- Born: Charles Ramirez 2 September 1953 (age 72) Gibraltar
- Genres: Classical music
- Occupations: Musician, Professor of Guitar at the Royal College of Music
- Instrument: Classical guitar
- Years active: 1974–present

= Charles Ramirez =

Gibraltarian guitarist

Charles Ramirez (born 1953) is a Gibraltarian concert guitarist based in London. He is also Professor of guitar at the Royal College of Music.

==Biography==
===Early life===
Charles Ramirez was born on 2 September 1953 in Gibraltar. He studied with William Gomez MBE (a student of Narciso Yepes) who gave him his first lessons and such was his aptitude that, just two months later, he gave his first performance live on local television (Gibraltar Broadcasting Corporation). He was a regular performer on Gibraltar television and radio prior to moving to London to study.

===Royal College of Music===
In 1971, Charles Ramirez entered the Royal College of Music as a student, where he studied guitar with Patrick Bashford and composition with Stephen Dodgson. Whilst at college, he won the Jack Morrison guitar prize. He was the first ever guitar student at the Royal College of Music to be invited to play with the full orchestra and he gave his first performance of Rodrigo's Aranjuez Concerto in June 1973. He became an Associate of the Royal College of Music (ARCM) in April 1974. Whilst still a student of the college he gave his debut at the Purcell Room.

Ramirez was appointed Professor of Guitar at the Royal College of Music in 1978 (age 25) and also teaches in the college's Junior Department. He was invited by Trinity College of Music to devise the syllabus for their international guitar grade examinations. This also led to the publication of his Technical Development for Guitarists that has been used by Trinity for over a decade.

Charles Ramirez organised a tribute to Segovia at the Royal College of Music in 1987 and performed alongside John Williams and Carlos Bonnell, where he played Rodrigo's 'Fantasy for a Gentleman', conducted by John Forster.

===Performing career===
Charles Ramirez made his professional debut on London’s South Bank while still a student and has since given many concerts and master classes both in Britain and abroad. He has broadcast regularly for Radio 3, his first programme being chosen for 'Pick of the Week'. He has a special interest in modern contemporary music and has given world premiers of several contemporary works, including 'Nick's Lament' by Erika Fox, 'Sonetos y Casidas del Amor Oscuro' by Jeremy Dale-Roberts (both commissioned with funds from the Arts Council of Great Britain), 'Shades V' by Naresh Sohal, 'Toccata" by John Lambert and 'Serenata for Guitar' by Jesus Eduardo Alvarez, which was dedicated to him.

===Duo===
Charles Ramirez and Helen Kalamuniak (a student of John Williams) formed a Guitar duo in 1974. They premiered their transcription of Bach's Goldberg Variations at the Purcell Room in 1975. BBC Radio 3 later broadcast a live performance with a studio audience.
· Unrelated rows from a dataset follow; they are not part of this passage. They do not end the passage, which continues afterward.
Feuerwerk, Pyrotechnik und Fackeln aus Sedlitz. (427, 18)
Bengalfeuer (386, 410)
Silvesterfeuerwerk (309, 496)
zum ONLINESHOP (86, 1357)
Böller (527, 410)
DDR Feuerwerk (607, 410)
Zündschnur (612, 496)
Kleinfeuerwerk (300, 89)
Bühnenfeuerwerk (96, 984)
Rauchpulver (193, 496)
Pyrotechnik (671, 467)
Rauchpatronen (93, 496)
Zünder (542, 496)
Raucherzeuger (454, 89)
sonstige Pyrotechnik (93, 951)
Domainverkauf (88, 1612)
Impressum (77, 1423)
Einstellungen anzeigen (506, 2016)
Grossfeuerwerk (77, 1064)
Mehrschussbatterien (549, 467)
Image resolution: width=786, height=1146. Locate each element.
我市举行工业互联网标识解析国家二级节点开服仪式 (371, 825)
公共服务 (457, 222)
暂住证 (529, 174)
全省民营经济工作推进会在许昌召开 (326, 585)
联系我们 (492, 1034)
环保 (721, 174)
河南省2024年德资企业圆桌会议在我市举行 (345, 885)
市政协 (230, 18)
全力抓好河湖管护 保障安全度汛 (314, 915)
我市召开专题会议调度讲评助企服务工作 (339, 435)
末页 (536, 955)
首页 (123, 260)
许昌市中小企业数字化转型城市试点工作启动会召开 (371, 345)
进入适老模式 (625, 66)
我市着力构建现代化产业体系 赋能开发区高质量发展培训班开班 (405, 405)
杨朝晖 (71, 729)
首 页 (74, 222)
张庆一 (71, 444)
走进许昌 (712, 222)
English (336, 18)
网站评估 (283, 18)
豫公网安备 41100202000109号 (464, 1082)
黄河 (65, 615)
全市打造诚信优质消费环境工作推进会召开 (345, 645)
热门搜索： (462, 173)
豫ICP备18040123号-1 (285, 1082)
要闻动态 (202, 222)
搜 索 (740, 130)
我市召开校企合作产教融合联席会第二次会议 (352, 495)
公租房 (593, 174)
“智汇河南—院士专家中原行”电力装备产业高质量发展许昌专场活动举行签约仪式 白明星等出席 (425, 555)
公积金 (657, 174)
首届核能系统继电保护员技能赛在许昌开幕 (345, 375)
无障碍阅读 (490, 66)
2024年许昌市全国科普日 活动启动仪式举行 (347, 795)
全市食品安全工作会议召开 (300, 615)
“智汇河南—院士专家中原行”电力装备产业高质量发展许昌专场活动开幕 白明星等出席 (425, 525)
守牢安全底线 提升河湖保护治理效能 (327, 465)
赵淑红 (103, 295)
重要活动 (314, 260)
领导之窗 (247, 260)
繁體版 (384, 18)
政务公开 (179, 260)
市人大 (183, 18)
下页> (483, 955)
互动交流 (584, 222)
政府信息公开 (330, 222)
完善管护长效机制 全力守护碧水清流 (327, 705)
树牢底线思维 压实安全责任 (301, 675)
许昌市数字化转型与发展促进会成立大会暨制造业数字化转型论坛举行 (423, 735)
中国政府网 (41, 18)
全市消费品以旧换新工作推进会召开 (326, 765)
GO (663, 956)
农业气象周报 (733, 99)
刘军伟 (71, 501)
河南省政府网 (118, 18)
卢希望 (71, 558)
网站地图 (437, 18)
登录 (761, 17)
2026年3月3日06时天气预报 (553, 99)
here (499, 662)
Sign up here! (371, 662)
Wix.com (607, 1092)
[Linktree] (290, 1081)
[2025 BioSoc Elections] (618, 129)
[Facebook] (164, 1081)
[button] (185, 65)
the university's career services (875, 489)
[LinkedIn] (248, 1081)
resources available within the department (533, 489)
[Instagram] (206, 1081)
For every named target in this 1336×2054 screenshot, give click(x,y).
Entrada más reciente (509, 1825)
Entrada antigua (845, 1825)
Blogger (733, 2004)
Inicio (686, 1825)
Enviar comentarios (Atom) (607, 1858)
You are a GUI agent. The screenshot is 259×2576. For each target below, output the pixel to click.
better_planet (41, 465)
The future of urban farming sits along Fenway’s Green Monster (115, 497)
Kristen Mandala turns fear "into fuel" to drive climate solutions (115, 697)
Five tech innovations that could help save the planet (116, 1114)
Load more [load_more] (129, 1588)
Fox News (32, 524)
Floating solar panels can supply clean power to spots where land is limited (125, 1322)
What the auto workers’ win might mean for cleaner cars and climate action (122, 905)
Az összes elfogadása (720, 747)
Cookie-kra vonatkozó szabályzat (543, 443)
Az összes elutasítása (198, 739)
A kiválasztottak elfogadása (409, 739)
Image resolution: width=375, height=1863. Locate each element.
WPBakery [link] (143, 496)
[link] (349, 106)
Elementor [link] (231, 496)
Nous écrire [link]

The duo went on to premiere Charles Ramirez' transcription M de Falla's ballet 'El Amor Brujo', also broadcast on BBC Radio 3. Andrés Segovia on one of his annual visits to London asked the Duo to give a private performance of the Goldberg Variations.

===Instrument===

Charles plays a guitar made for him by Jose Romanillos (1973, Semley).

===Recordings===

Charles Ramirez signed an exclusive recording contract in January 2010.

===Personal life===

Charles Ramirez met his wife Helen Kalamuniak at the RCM and married in 1975. They have three children and two grandchildren.